### [TASK LIST]
a – According to the notes on tmux and ssh, what does "ssh" stand for?
b – Continue the notes on tmux and ssh from where they stop.

04-week4

Author

Kathleen Durkin

Published

April 22, 2025

What is tmux and how does this relate to our current way of working on raven?

tmux stands for “terminal multiplexer.” As the name implies, a teminal multiplexer allows you to, from a single session, run multiple persistent windows with independent processes. This allows you to run and interact with multiple tasks simultaneously.

We can do something similar in Raven! One can open multiple terminals in the Raven intrerface and run independent, simultaneous command-line processes. Note that this only works from the terminal windws. When running R code from the document window or console, you can only run a single process at a time.

What is ssh and what would the code be you would type if you were going to ssh into raven?

ssh stands for “secure shell,” and allows you to remotely open a secure network connection to another machine. This functionality is suuuupppperrr useful when you’re running computationally intensive processes, because you can run them on more powerful servers/computing clusters instead of your local machine.

### [EXTRACTED ENTRIES]
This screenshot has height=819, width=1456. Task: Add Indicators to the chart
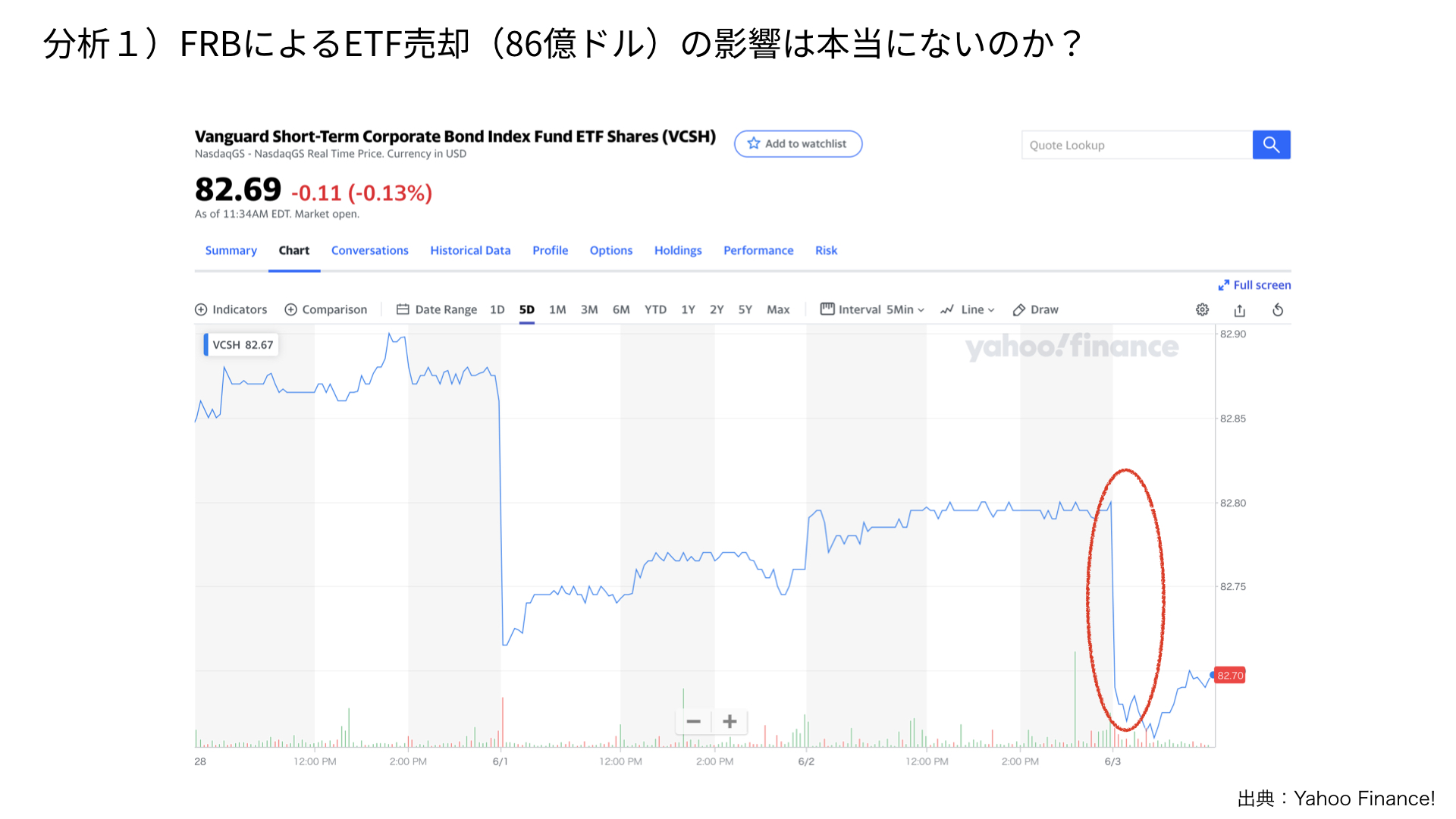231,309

...

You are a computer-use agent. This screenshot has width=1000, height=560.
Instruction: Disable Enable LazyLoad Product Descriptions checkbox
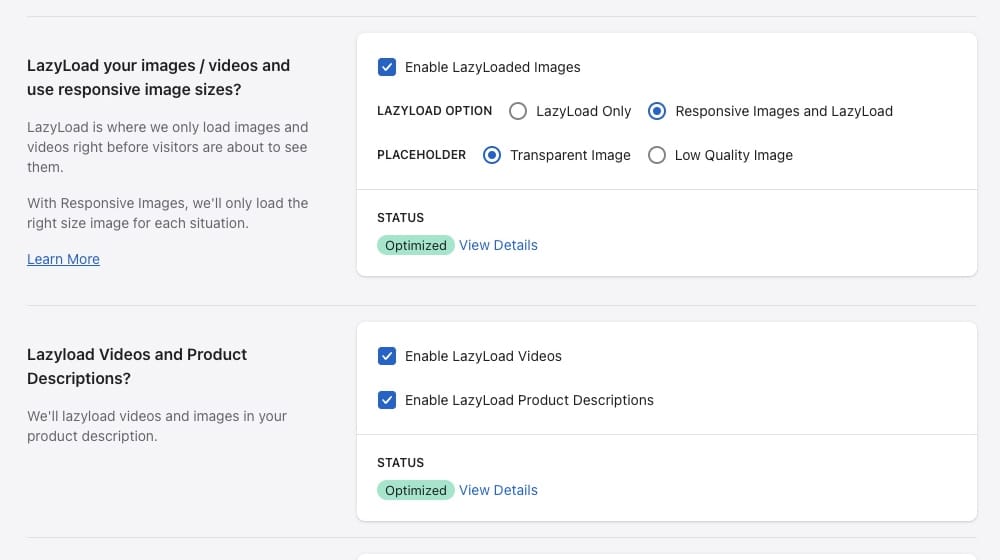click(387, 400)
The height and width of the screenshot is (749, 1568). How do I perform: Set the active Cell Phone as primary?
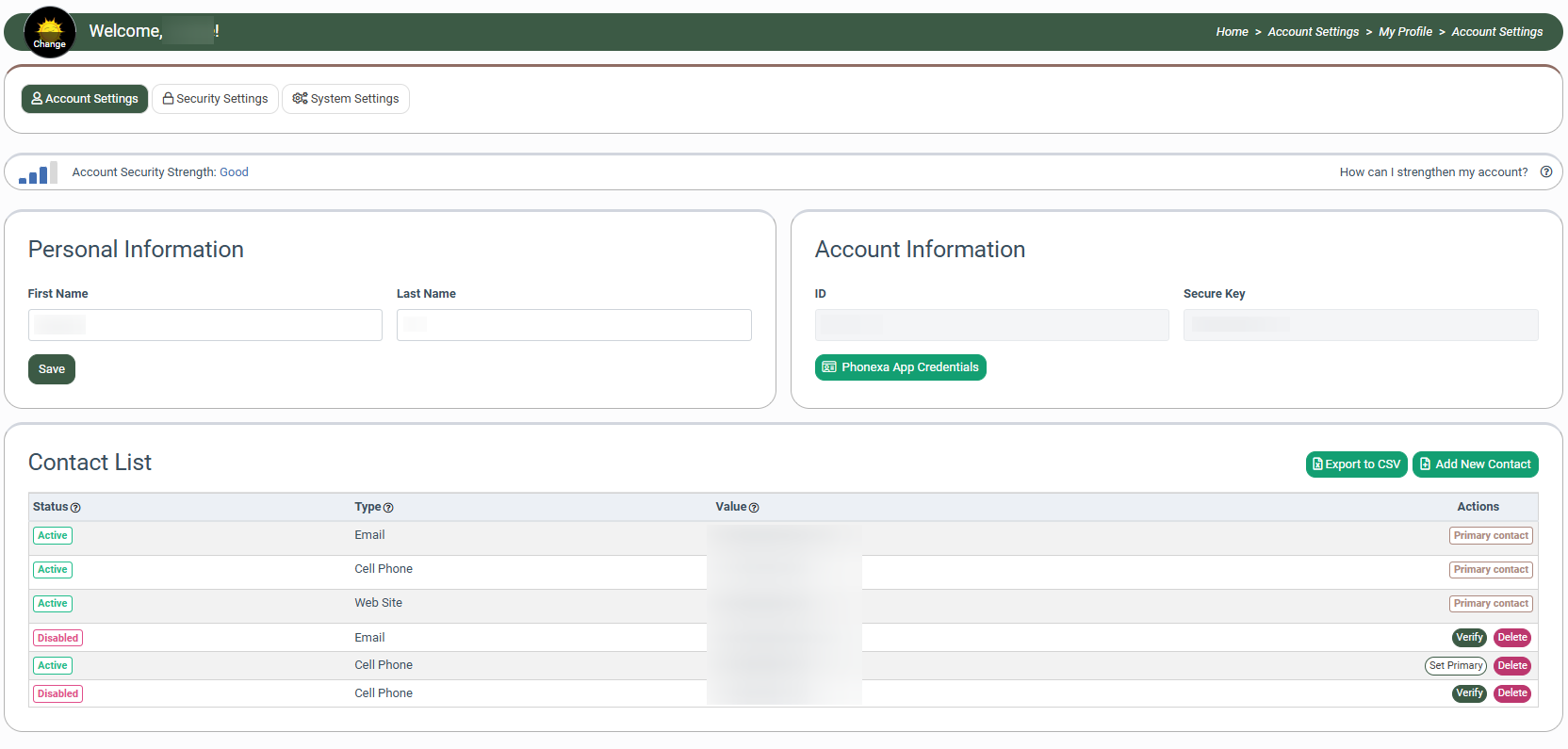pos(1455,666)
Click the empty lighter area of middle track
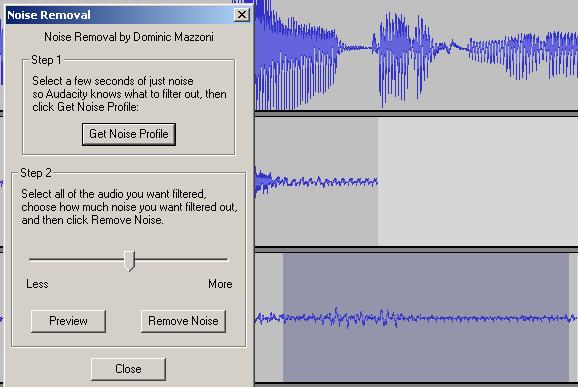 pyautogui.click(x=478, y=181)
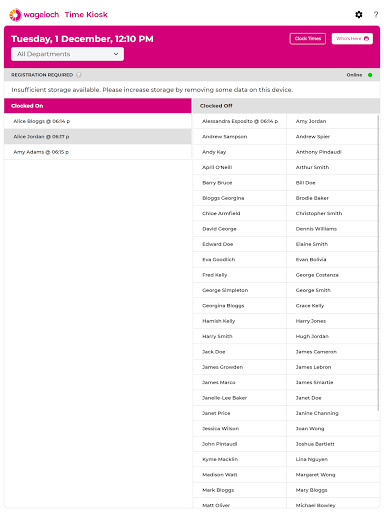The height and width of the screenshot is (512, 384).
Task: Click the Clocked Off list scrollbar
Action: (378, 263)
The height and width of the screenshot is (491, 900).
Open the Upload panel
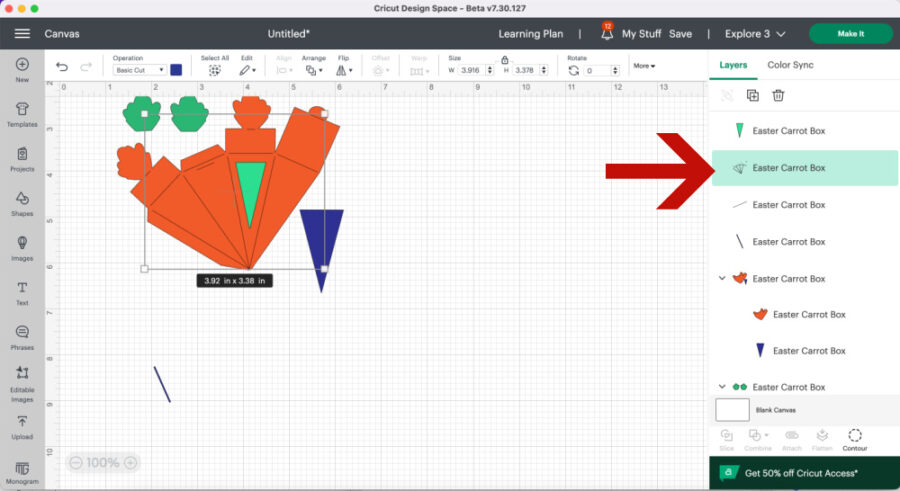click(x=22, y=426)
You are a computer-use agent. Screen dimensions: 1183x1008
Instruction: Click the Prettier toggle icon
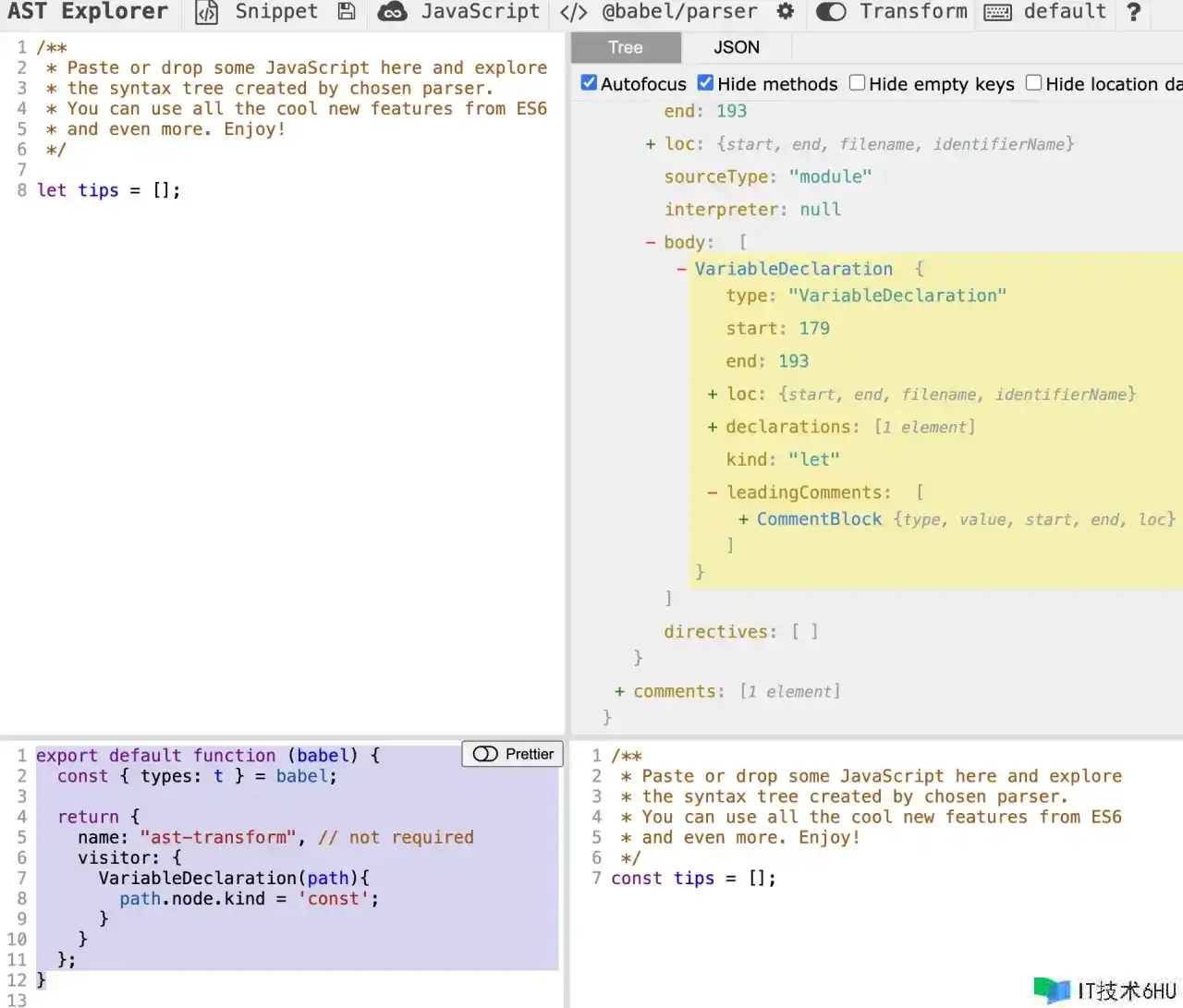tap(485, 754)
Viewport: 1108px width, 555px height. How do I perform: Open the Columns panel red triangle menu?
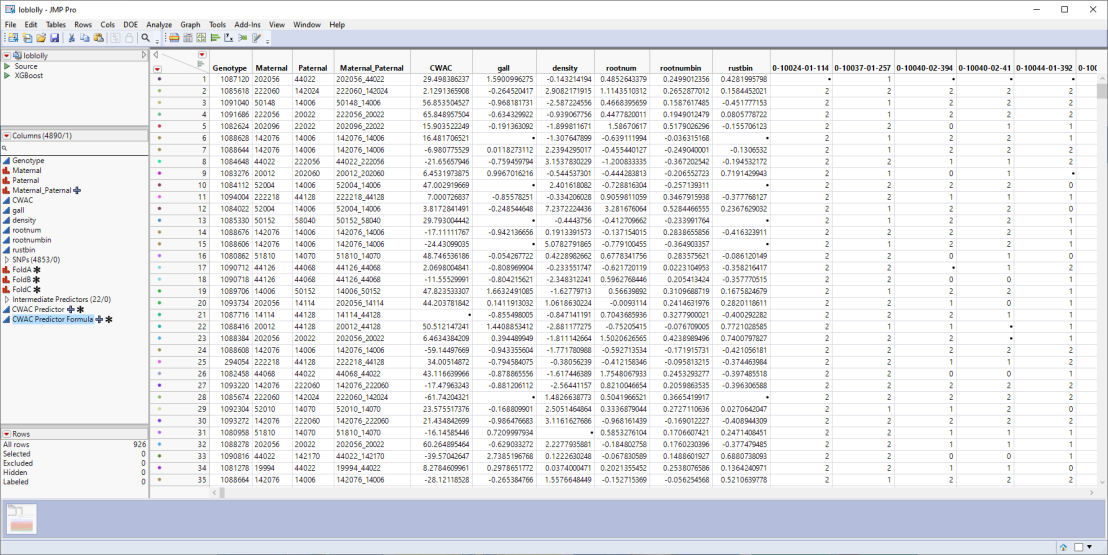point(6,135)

==

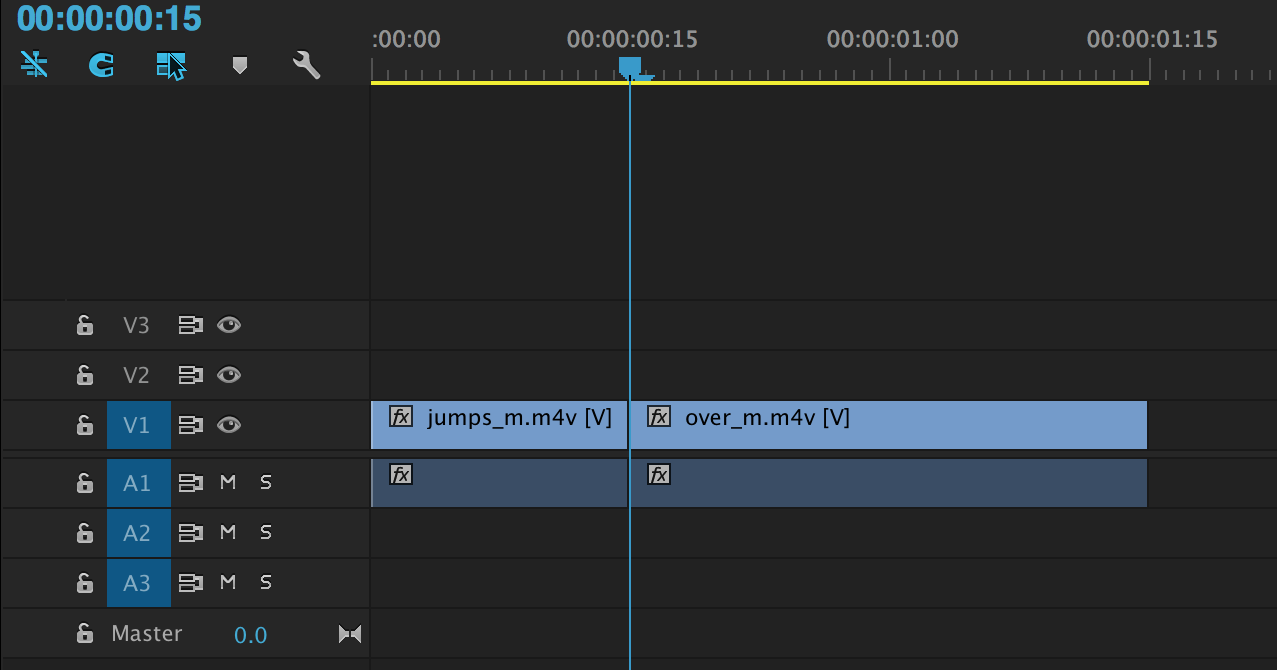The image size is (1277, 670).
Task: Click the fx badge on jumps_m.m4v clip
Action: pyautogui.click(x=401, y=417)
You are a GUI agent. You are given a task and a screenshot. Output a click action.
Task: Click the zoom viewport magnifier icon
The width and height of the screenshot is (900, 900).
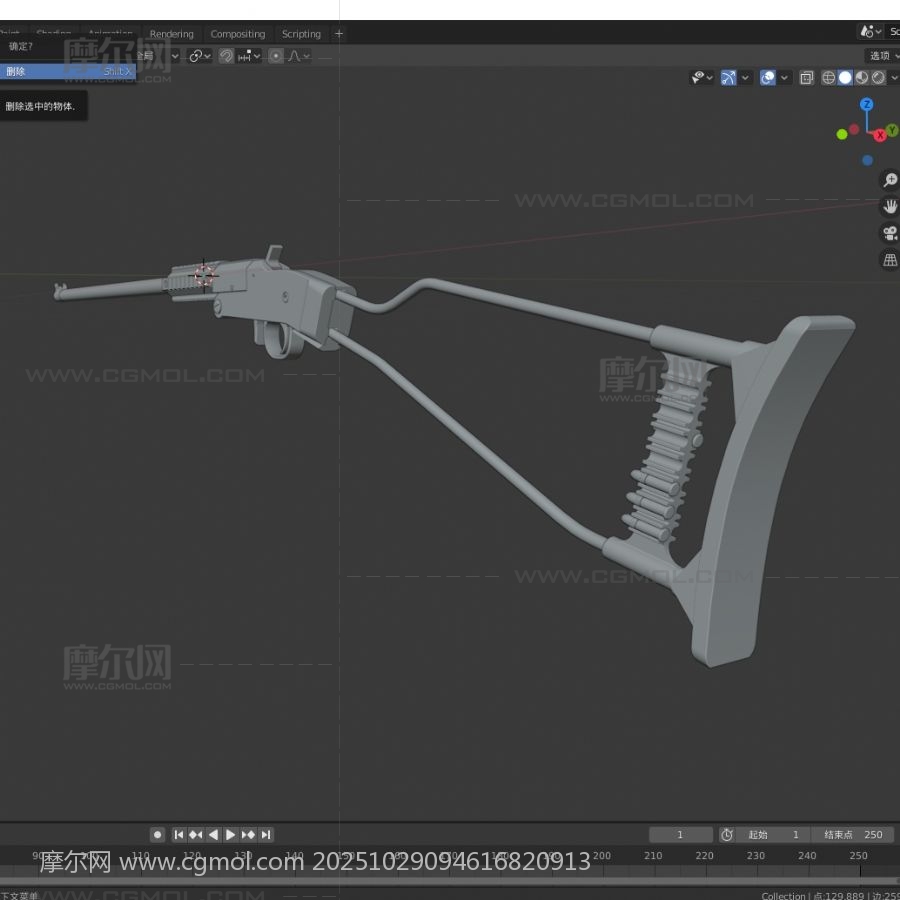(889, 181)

### [WRITTEN RESPONSES]
a – Secure shell.

b –
To ssh into Raven I would open a terminal (since I’m working on a Windows machine, I’d need to use a command-line interface, like Cygwin). I’d then navigate to my preferred working directory and type in something like:

ssh shedurkin@raven.uw.edu

I’d then enter my Raven password when prompted.

Note that the command provided above is likely off, since I couldn’t find the host name for Raven on the lab website. The basic format is correct though: ssh username@host.name

Update: asked in class, Raven host name is raven.fish.washington.edu, so command to ssh into the server would be:

ssh shedurkin@raven.fish.washintgon.edu

What has been the most challenging part of your research project? Are you happy with your organization skills? If not what could be improved?

The biggest challenge has just been familiarizing myself with different data formats (e.g. the Bismark coverage files) and appropriate workflows. I’ve been looking through exisitng bioinformatic tutorials for performing differential methylation analysis using WGBS data to aid this process (e.g., the NBIS epigenomics workshop)

I’m happy with my code/data organizational skills though, since I’ve already been working in other large repos with few organization issues. I’ve provided an overview of my project repo’s structure in the README.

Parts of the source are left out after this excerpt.